Stored records:
= Beginning of Section =

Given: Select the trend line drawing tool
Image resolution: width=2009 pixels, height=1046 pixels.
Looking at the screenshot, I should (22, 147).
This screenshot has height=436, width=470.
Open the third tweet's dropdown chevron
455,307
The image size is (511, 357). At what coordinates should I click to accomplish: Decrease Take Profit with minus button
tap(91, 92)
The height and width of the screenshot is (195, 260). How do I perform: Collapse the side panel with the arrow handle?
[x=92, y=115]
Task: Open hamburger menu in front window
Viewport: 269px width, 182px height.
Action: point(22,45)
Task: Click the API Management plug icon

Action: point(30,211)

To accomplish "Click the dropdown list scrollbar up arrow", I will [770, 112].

= End of Section =
= Beginning of Section =

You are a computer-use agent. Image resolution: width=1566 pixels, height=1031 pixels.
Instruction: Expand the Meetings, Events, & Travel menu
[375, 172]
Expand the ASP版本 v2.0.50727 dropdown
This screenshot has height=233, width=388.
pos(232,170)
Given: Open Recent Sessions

= End of Section =
= Beginning of Section =

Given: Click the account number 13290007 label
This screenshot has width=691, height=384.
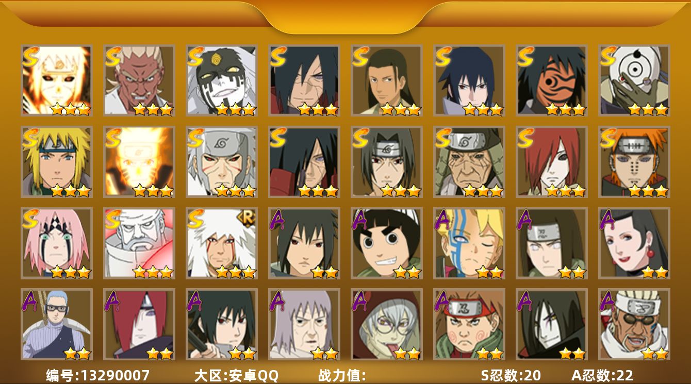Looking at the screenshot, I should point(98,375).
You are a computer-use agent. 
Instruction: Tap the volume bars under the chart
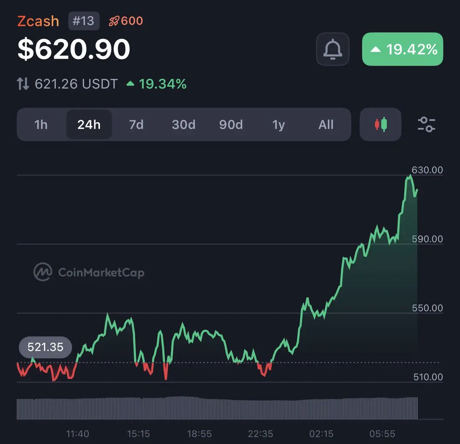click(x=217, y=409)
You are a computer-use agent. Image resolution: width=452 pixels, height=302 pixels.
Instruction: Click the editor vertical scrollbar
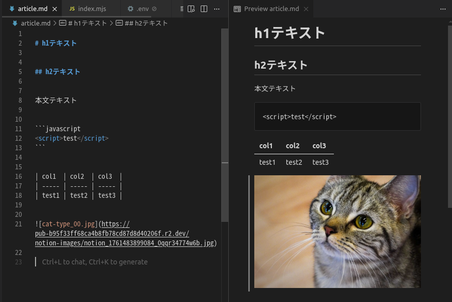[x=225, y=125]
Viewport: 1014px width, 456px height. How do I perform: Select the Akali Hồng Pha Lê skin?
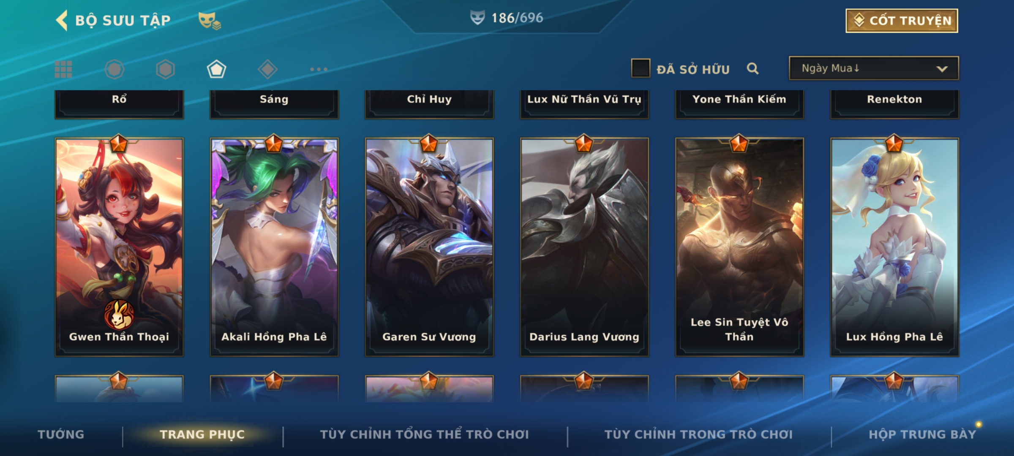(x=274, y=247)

= End of Section =

Directions for this task: Copy each line in the data that holds the word "computer".

Exercise answer:
You are a computer-use agent. Image resolution: width=1566 pixels, height=1031 pixels.
You are a computer-use agent. 
You are a computer-use agent. Image resolution: width=452 pixels, height=302 pixels.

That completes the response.